If you are an adult and have been arrested and or convicted of a crime as a juvenile, now is the time to have those records sealed. There seems to be a big misconception regarding juvenile records, many individuals believe that once they turn 18 those records are automatically sealed and or destroyed. However, these records remain available for view until you receive a court order to permanently seal them.
Sealing your records means that all records held by the police and sheriff's department, the court, the probation department, the district attorney, and the Department of Justice will be closed and sealed off. Sealing court proceedings will be treated as though they never took place, if someone asks these agencies about a sealed record, the law requires the agencies to answer, “we have no record of that matter.” The law says you can legally say that you were not adjudicated, and not even arrested, for the matter that gets sealed.
If you want to truly put your past in the past then you will have to motion the court to seal your records. Merced Criminal Defense Attorney Adam Rodriguez can help you put your past behind you so that you are never unexpectedly reminded of the mistakes you made as a juvenile. Call today for a free consultation
California Penal Code 851.7 Sealing Record of Juvenile Arrest for Misdemeanor
(a) Any person who has been arrested for a misdemeanor, with our without a warrant, while a minor, may, during or after minority, petition the court in which the proceedings occurred or, if there were no court proceedings, the court in whose jurisdiction the arrest occurred, for an order sealing the records in the case, including any records of arrest and detention, if any of the following occurred:
(1) He was released pursuant to paragraph (1) of subdivision (b) of Section 849.
(2) Proceedings against him were dismissed, or he was discharged, without a conviction.
(3) He was acquitted
(b) If the court finds that the petitioner is eligible for relief under subdivision (a), it shall issue its order granting the relief prayed for. Thereafter, the arrest, detention, and any further proceedings in the case shall be deemed not to have occurred, and the petitioner may answer accordingly any question relating to their occurrence.

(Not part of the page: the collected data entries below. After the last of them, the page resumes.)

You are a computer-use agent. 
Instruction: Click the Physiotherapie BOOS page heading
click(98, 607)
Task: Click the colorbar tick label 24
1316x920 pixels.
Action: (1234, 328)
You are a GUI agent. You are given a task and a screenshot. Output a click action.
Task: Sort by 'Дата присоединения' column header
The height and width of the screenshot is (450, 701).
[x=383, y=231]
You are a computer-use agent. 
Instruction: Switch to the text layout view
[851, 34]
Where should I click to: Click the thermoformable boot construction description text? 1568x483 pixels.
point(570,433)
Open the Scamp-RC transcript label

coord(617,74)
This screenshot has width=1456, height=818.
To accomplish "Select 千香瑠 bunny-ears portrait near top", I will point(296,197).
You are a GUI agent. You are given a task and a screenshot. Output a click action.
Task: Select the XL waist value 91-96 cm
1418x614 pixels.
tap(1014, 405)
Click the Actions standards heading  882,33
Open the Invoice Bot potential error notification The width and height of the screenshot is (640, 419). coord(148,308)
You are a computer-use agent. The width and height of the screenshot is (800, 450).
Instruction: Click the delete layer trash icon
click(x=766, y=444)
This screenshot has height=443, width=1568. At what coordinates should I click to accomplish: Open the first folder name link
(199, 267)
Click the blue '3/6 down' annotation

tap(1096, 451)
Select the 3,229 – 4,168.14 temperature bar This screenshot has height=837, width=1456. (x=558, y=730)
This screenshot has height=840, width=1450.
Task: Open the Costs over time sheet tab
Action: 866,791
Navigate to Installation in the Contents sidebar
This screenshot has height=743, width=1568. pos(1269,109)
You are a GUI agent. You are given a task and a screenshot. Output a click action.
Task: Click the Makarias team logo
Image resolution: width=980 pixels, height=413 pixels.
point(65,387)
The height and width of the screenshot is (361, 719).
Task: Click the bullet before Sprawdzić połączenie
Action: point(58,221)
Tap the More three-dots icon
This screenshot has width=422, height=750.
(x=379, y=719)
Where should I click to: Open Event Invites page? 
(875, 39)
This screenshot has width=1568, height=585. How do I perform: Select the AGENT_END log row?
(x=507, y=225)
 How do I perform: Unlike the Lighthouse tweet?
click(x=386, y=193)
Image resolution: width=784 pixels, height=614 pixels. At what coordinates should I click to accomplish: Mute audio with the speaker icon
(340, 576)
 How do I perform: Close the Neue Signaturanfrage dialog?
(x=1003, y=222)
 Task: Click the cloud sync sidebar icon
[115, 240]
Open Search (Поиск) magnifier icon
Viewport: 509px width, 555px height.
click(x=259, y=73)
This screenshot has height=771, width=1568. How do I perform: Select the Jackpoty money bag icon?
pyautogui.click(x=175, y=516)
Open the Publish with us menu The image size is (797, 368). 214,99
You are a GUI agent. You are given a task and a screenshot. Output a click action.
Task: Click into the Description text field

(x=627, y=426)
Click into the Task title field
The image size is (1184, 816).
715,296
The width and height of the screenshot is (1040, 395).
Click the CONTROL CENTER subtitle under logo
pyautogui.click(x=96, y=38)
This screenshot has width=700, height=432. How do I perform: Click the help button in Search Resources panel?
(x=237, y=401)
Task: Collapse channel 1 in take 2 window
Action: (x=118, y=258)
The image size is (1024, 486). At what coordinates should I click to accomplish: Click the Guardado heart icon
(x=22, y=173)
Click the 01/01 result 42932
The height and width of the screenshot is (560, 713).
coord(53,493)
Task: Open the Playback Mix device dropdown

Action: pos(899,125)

(c) This section applies to arrests and any further proceedings that occurred before, as well as those that occur after, the effective date of this section.
(d) This section does not apply to any person taken into custody pursuant to Section 625 of the Welfare and Institution Code, or to any case within the scope of Section 781 of the Welfare and Institution Code, unless, after a finding of unfitness, for the juvenile court or otherwise, there were criminal proceedings in the case, not culminating in conviction. If there were criminal proceedings not culminating in conviction, this section shall be applicable to such criminal proceedings if such proceedings are otherwise within the scope of this section.(e) This section does not apply to arrests for, and any further proceedings relating to, any of the following:
(1) Offense for which registration is required under Section 290
(2) Offenses under Division 10 (commencing with Section 11000) of the Health and Safety Code.
(3) Offenses under the Vehicle Code or any local ordinance relating to the operation, stopping, standing, or parking of a vehicle.
(f) In any action or proceedings based upon defamation, a court, upon a showing of good cause, may order any records sealed under this section to be opened and admitted in evidence. The records shall be confidential and shall be available for inspection only by court, jury, parties, counsel for the parties. and any other person who is authorized by the court to inspect them. Upon the judgment in the action or proceedings becoming final, the court shall order the records sealed.
(g) This section shall apply in any case in which a person was under the age of 21 at the time of the commission of an offense as to which this section is made applicable if such offense was committed prior to March 7, 1973.